Here's a look at things that have happened on this date in history.

Today is Monday, May 27, the 147th day of 2019.

Today’s Highlight in History:

On May 27, 1941, the British Royal Navy sank the German battleship Bismarck off France with a loss of some 2,000 lives, three days after the Bismarck sank the HMS Hood with the loss of more than 1,400 lives. Amid rising world tensions, President Franklin D. Roosevelt proclaimed an “unlimited national emergency” during a radio address from the White House.

On this date:

In 1199, King John of England was crowned in Westminster Abbey nearly two months after the death of his brother, Richard I (”The Lion-Hearted”).

In 1861, Chief Justice Roger Taney, sitting as a federal circuit court judge in Baltimore, ruled that President Abraham Lincoln lacked the authority to suspend the writ of habeas corpus (Lincoln disregarded the ruling).

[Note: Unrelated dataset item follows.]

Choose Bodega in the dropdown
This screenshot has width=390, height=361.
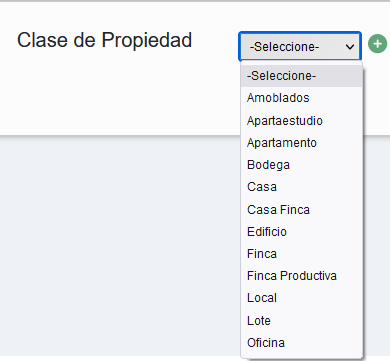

In 1933, the Chicago World’s Fair, celebrating “A Century of Progress,” officially opened. Walt Disney’s Academy Award-winning animated short “The Three Little Pigs” was first released.

In 1935, the U.S. Supreme Court, in Schechter Poultry Corp. v. United States, unanimously struck down the National Industrial Recovery Act, a key component of President Franklin D. Roosevelt’s “New Deal” legislative program.

In 1942, Doris “Dorie” Miller, a cook aboard the USS West Virginia, became the first African-American to receive the Navy Cross for displaying “extraordinary courage and disregard for his own personal safety” during Japan’s attack on Pearl Harbor.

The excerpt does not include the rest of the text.